Boston would have to build from scratch a new Olympic stadium, velodrome, aquatics center and Olympic Village, the activists, called No Boston Olympics, wrote in a letter.

"As the home of the United States' first public school, first public park and first subway, the Commonwealth of Massachusetts has a strong and proud tradition of social investment," the group writes. "Choosing Boston as the sole U.S. finalist for 2024 will threaten those efforts."

In the coming weeks, the group promises to provide the U.S. Olympic Committee more information about the "troubling weaknesses and flaws" of the Boston bid.

The Boston 2024 Partnership, the privately funded organization that's developing the city's Olympics proposal, said it is working to meet a Dec. 1 deadline to submit its proposal to the U.S. Olympic Committee. It said residents will have "many opportunities" to weigh in on the plan, if the committee selects Boston.

The group also released a new video on its website Monday promising its proposal will offer "groundbreaking new ideas" and a "sustainable model" for future Olympic host cities to replicate.

"We're here to put our history, technology, academics, infrastructure and, of course, our people to work in defining the next chapter of the Olympic movement, together," a narrator says over images touting Boston's winning professional sports teams and its "proud legacy of forward progress."

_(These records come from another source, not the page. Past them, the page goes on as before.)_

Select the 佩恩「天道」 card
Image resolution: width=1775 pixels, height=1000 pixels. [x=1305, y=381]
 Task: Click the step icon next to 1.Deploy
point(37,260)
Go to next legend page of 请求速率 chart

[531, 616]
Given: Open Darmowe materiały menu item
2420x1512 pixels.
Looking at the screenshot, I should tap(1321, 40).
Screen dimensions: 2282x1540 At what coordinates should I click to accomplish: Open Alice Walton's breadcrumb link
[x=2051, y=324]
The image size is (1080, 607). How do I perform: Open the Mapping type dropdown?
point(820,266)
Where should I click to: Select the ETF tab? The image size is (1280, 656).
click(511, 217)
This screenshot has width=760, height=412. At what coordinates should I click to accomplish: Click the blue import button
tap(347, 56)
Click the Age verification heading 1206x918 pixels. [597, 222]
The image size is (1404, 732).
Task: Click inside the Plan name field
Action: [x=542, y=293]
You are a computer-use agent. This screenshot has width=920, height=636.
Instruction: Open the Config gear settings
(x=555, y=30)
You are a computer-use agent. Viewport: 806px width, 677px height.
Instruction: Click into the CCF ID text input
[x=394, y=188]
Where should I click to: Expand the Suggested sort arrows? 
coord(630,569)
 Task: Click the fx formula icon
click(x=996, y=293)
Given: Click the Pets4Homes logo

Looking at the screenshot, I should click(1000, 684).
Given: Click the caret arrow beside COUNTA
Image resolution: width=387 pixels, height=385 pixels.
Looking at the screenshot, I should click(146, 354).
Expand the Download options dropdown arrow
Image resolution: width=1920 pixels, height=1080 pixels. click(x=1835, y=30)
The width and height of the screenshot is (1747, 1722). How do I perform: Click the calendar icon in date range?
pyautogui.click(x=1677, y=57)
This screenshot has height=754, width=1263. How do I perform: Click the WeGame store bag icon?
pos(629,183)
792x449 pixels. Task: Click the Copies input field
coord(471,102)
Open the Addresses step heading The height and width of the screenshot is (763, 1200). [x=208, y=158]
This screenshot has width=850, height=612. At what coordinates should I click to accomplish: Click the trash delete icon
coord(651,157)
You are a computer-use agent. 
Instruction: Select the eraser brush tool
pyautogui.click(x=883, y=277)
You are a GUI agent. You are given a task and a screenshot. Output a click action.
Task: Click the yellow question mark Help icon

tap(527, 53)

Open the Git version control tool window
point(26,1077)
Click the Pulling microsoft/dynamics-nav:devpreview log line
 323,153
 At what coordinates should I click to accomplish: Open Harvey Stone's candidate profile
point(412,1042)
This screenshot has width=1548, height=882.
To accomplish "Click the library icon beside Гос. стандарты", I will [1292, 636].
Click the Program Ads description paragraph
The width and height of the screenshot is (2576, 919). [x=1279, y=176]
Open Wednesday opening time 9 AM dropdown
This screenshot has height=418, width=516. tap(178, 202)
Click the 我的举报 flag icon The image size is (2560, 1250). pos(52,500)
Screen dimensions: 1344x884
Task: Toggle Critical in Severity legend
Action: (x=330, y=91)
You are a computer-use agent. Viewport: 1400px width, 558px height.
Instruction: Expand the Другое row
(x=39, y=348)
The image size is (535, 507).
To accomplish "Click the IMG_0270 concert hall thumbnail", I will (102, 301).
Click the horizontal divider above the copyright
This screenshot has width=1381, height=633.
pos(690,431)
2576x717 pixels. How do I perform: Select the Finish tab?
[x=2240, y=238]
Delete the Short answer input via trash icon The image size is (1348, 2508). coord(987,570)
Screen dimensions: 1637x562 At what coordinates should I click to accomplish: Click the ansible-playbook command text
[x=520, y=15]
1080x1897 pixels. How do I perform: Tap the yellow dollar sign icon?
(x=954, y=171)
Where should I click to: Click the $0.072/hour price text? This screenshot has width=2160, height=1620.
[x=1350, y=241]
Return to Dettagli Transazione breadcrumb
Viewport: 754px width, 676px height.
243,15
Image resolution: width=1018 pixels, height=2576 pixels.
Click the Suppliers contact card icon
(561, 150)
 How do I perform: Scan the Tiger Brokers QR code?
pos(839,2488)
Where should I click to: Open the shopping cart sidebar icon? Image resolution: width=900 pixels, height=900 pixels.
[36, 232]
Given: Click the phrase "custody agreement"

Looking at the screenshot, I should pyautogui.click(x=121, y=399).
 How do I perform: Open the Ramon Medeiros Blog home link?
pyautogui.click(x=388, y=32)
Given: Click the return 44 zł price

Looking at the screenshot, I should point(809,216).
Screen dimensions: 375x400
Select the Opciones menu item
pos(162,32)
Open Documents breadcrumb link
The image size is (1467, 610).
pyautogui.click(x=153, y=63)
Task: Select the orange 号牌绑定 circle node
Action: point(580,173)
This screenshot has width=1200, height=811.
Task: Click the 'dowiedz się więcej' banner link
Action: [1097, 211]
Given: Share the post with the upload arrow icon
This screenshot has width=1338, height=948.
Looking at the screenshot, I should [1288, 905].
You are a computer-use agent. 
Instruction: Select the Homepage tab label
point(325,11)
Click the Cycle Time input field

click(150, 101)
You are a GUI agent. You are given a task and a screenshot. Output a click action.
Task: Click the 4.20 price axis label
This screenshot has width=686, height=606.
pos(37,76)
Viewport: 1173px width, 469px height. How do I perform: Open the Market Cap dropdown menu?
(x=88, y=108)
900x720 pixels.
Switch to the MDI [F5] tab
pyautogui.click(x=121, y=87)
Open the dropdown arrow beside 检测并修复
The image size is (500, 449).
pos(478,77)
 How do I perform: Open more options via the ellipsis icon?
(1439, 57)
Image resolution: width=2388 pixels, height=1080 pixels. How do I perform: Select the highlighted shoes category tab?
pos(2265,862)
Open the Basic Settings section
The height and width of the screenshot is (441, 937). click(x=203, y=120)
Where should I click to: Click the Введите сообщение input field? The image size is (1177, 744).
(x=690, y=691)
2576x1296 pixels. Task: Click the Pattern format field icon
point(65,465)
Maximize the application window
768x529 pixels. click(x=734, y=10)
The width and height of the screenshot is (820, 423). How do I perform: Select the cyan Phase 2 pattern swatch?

Boston 2024 Partnership President Dan O'Connell, in the group's first formal briefing earlier this month, said the initial estimated cost for the games would be about $4.5 billion.

None of the expenses would be paid by the city, including security, which would be paid for by the federal government. The city's $1.2 billion share of broadcast revenues from the games and revenue from international and local sponsors and ticket sales would cover the other costs, O'Connell said.

The Boston 2024 Partnership is considering proposing major Olympic sites in South Boston and Dorchester, including an athlete's village around the University of Massachusetts-Boston campus, a new Olympic Stadium near South Boston's Widett Circle and use of the Boston Convention and Exhibition Center near the South Boston waterfront.

Other possible sites include beach volleyball on Boston Common, sailing in Boston Harbor and soccer at Gillette Stadium in Foxborough, which is home to the NFL's New England Patriots and the Major League Soccer franchise the New England Revolution.

Los Angeles, Washington, D.C., and San Francisco are among the other cities the USOC is considering as it weighs whether it wants to compete with other countries for the 2024 summer games. The U.S. committee is expected to decide in January whether it will make a bid; the International Olympic Committee will make its decision in 2017.